Quando l’uomo retto se lo trovò davanti per l’ennesima volta gli confermò la sua volontà di chiedere un desiderio ma pose una clausola perentoria: il demone doveva effettivamente far sì che quel desiderio si realizzasse altrimenti non avrebbe avuto la sua anima.
Con questa certezza in tasca, l’uomo retto pensò che mettere in gioco la propria anima e propri principi potesse valere la realizzazione di un desiderio per il mondo intero, anche se attraverso le azioni di un demone. Così si sacrificò e chiese la pace. La pace per tutto il mondo. E il demone non poté far altro che esaudire quel desidero… così fece estinguere il genere umano.
Il demone aveva rispettato la clausola: adesso c’era veramente pace nel mondo, ma di certo non era quello che l’uomo retto avrebbe voluto. E perse l’anima anche lui. Così, per niente. Fine.
Ora, che cosa ci dice questa storia? Ci dice che non esiste quello che si definisce “un male minore”. Alla fine è sempre male.
Ci dice che i compromessi col potere non funzionano perché non esiste un potere buono.
Non ci sarà mai una convergenza d’ideali finché non ci sarà una VERA convergenza di ideali. Non si può raggiungere un obiettivo alleandosi con qualcuno che non vuole la stessa cosa.
Non si usa il potere, è sempre il potere ad usare chi non ce l’ha.

### DATI DISPONIBILI
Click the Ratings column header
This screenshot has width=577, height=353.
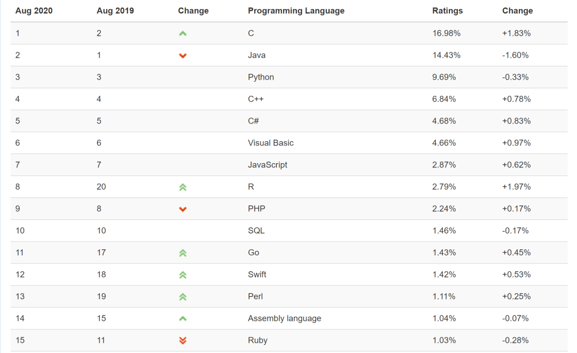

### RICHIESTA SCRITTA
Nel racconto dell'uomo retto e del demone, quale condizione pone l'uomo retto quando accetta di chiedere un desiderio?

### RISPOSTA SCRITTA
Il demone doveva davvero realizzare quel desiderio, altrimenti non avrebbe avuto la sua anima.